DIRECTIONS:
Once you reach the line containing "Top (1333, 961)" in the entries below, write out that line and each one after it down to the line containing "28 (1227, 409)", exactly and with nothing added.
---
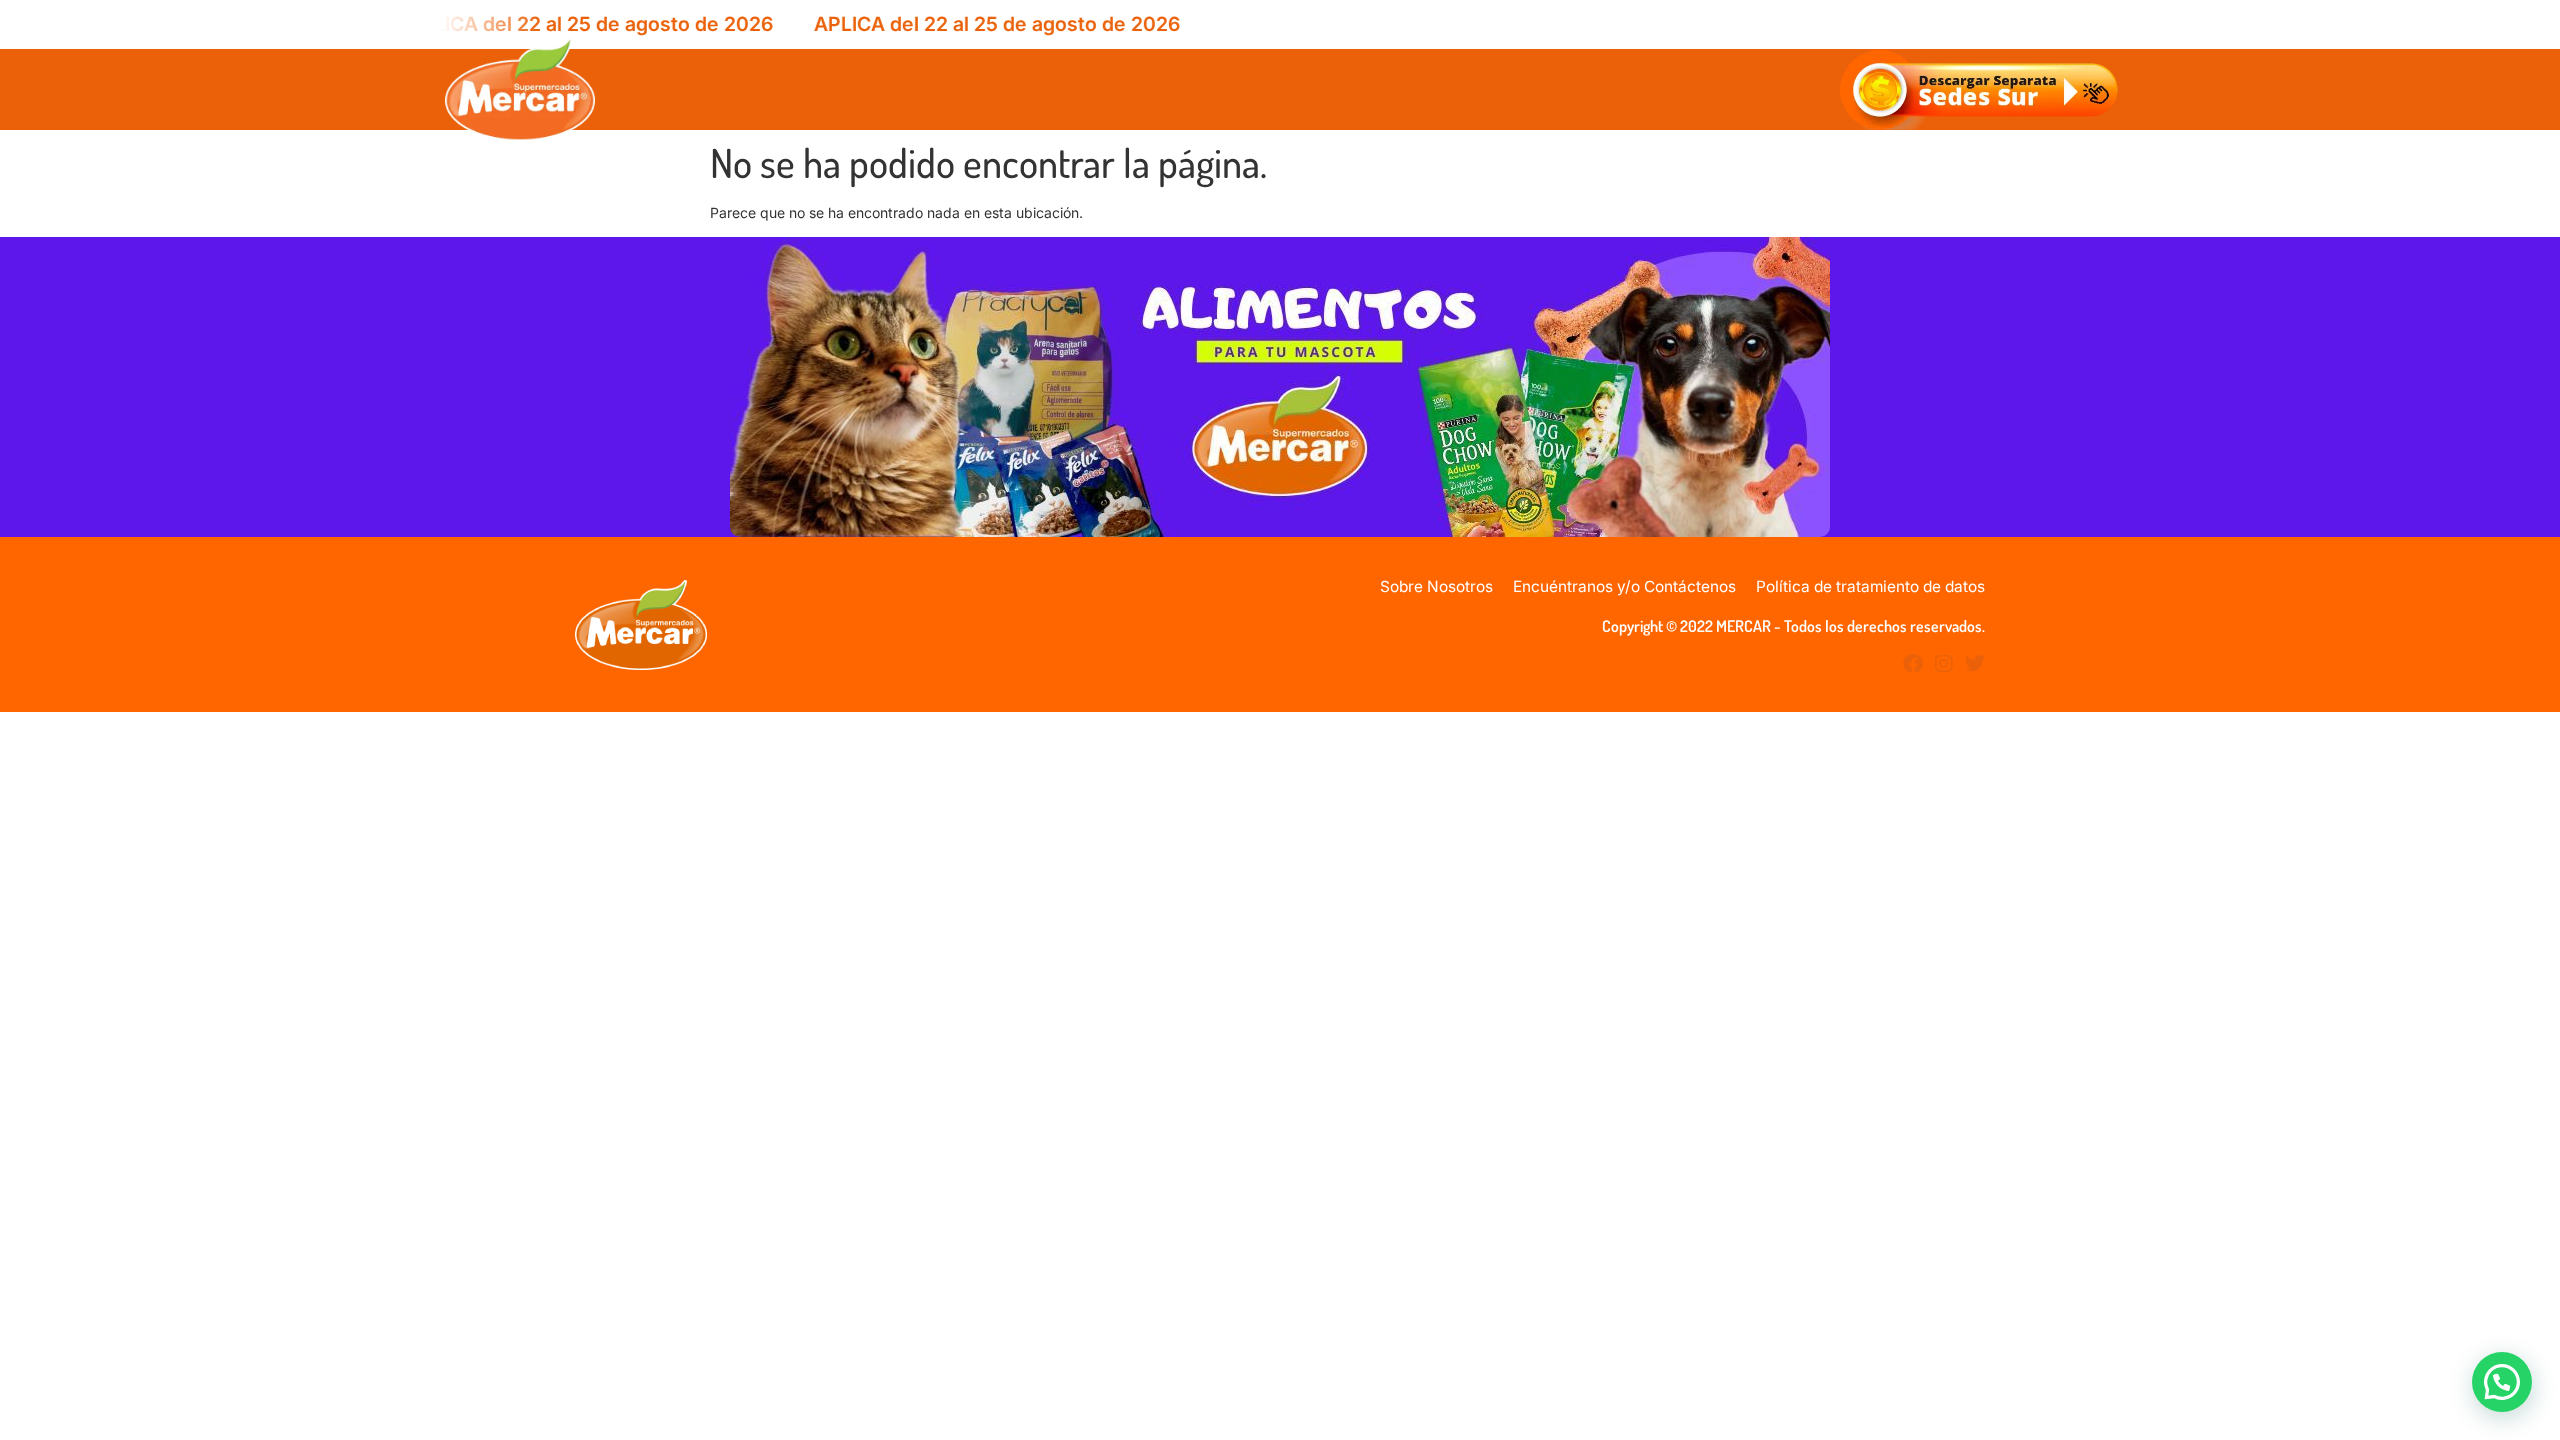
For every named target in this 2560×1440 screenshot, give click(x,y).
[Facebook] (1913, 664)
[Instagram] (1944, 664)
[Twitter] (1975, 664)
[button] (2502, 1382)
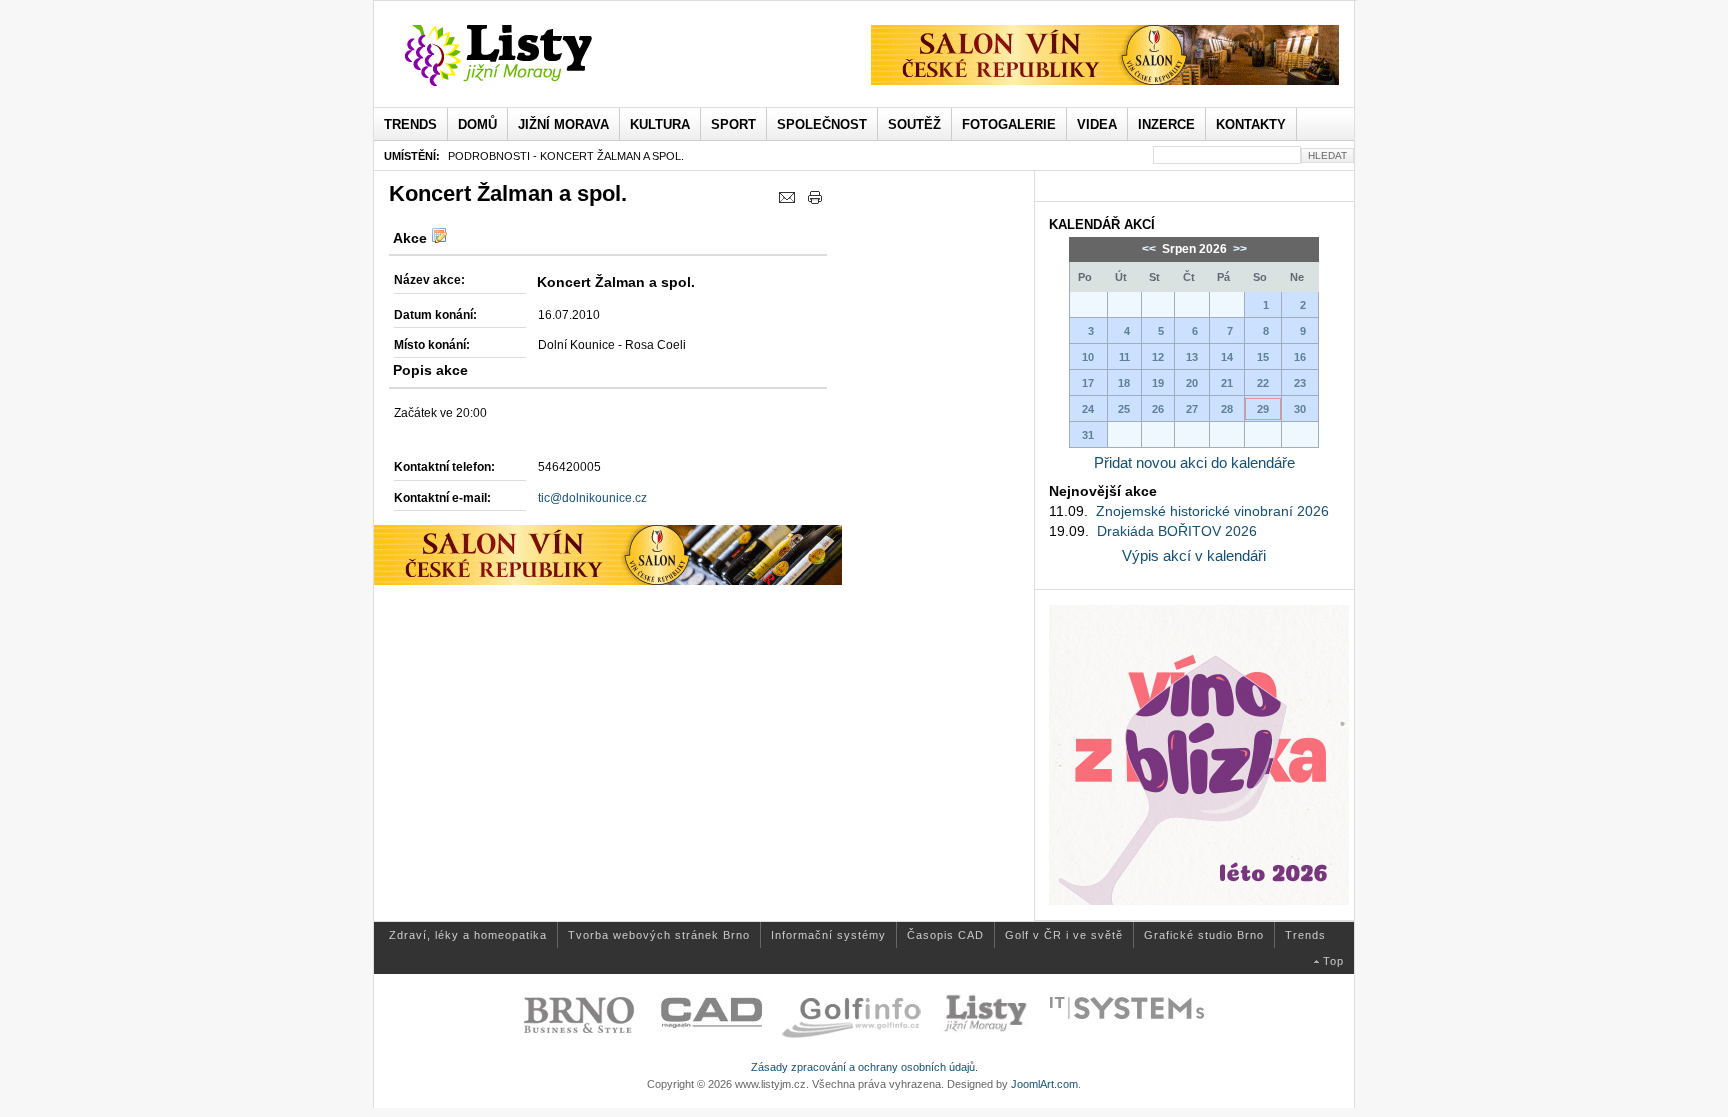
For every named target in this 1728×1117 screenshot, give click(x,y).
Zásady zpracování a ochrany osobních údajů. (864, 1067)
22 (1263, 383)
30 (1300, 409)
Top (1333, 961)
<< (1150, 249)
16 (1300, 357)
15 (1263, 357)
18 (1124, 383)
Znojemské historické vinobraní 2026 (1212, 511)
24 (1088, 409)
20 (1192, 383)
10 (1088, 357)
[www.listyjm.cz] (521, 56)
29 (1263, 409)
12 (1158, 357)
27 (1192, 409)
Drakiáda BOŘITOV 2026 (1177, 531)
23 (1300, 383)
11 (1124, 357)
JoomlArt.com (1044, 1084)
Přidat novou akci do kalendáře (1194, 462)
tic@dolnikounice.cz (592, 498)
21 (1227, 383)
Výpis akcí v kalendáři (1194, 555)
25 (1124, 409)
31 (1088, 435)
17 (1088, 383)
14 (1227, 357)
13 (1192, 357)
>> (1238, 249)
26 (1158, 409)
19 (1158, 383)
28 (1227, 409)
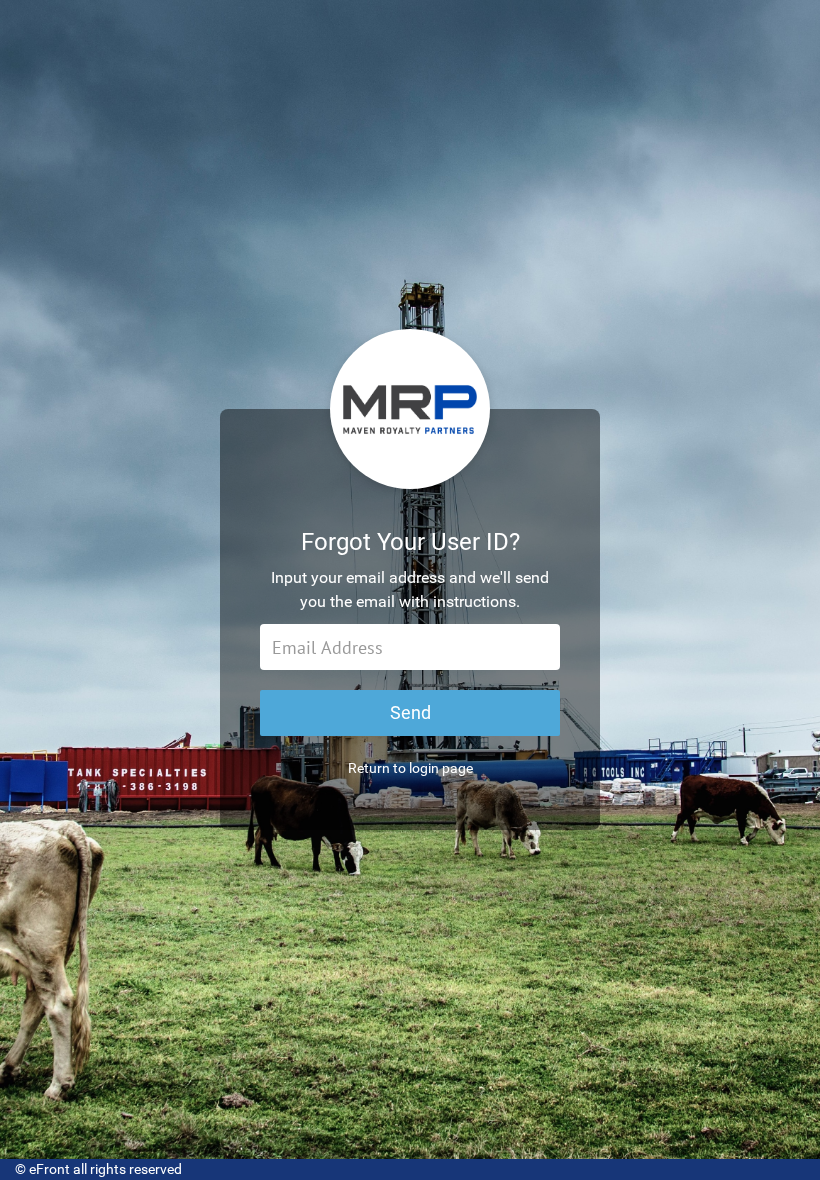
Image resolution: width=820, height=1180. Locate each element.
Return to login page (410, 768)
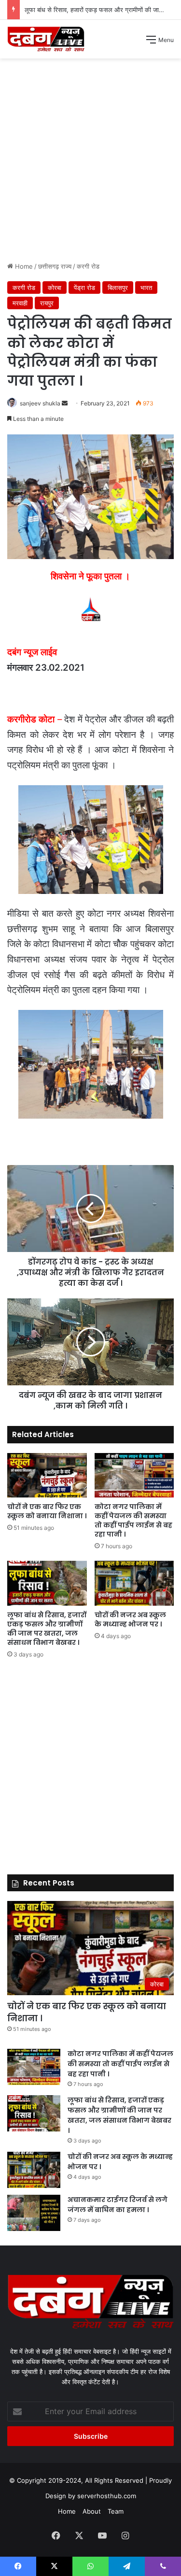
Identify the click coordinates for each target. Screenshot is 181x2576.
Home (23, 266)
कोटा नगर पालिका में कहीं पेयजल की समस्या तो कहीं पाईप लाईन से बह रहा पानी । (133, 1520)
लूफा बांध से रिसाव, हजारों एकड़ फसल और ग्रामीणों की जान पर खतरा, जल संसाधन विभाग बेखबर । (46, 1628)
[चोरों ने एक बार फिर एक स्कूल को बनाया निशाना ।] (47, 1475)
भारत (146, 287)
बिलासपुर (118, 287)
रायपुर (47, 303)
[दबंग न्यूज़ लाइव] (45, 39)
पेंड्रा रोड (84, 287)
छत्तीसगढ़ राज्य (54, 266)
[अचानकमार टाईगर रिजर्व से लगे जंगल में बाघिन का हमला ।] (33, 2213)
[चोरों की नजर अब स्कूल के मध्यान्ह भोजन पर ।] (134, 1583)
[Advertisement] (90, 163)
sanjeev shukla (40, 403)
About (92, 2511)
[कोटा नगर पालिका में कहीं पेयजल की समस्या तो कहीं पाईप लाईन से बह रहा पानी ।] (134, 1475)
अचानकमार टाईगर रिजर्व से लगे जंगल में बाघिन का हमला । (117, 2205)
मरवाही (20, 303)
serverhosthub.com (106, 2496)
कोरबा (54, 287)
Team (116, 2511)
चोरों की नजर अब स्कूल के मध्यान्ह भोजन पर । (130, 1619)
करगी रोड (88, 266)
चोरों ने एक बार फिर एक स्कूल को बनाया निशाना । (46, 1511)
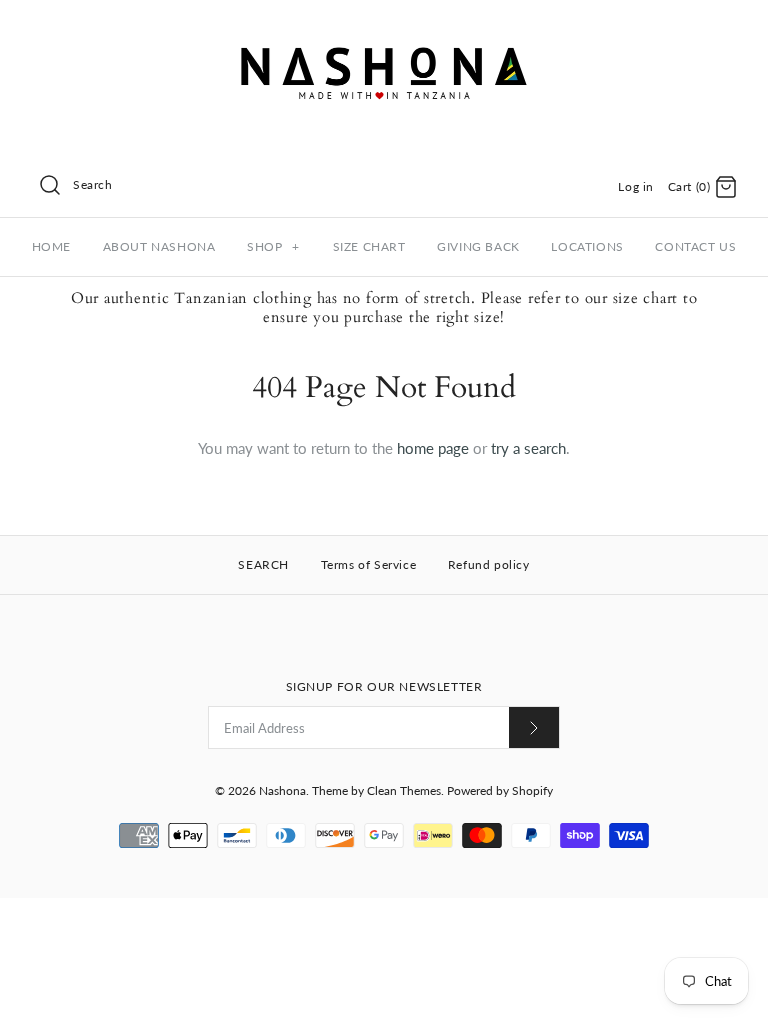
---
EXERCISE RESPONSE:
Top (1333, 961)
<< (1150, 249)
16 (1300, 357)
15 (1263, 357)
18 (1124, 383)
Znojemské historické vinobraní 2026 (1212, 511)
24 (1088, 409)
20 (1192, 383)
10 (1088, 357)
[www.listyjm.cz] (521, 56)
29 (1263, 409)
12 (1158, 357)
27 (1192, 409)
Drakiáda BOŘITOV 2026 (1177, 531)
23 (1300, 383)
11 (1124, 357)
JoomlArt.com (1044, 1084)
Přidat novou akci do kalendáře (1194, 462)
tic@dolnikounice.cz (592, 498)
21 (1227, 383)
Výpis akcí v kalendáři (1194, 555)
25 (1124, 409)
31 (1088, 435)
17 (1088, 383)
14 (1227, 357)
13 (1192, 357)
>> (1238, 249)
26 (1158, 409)
19 (1158, 383)
28 (1227, 409)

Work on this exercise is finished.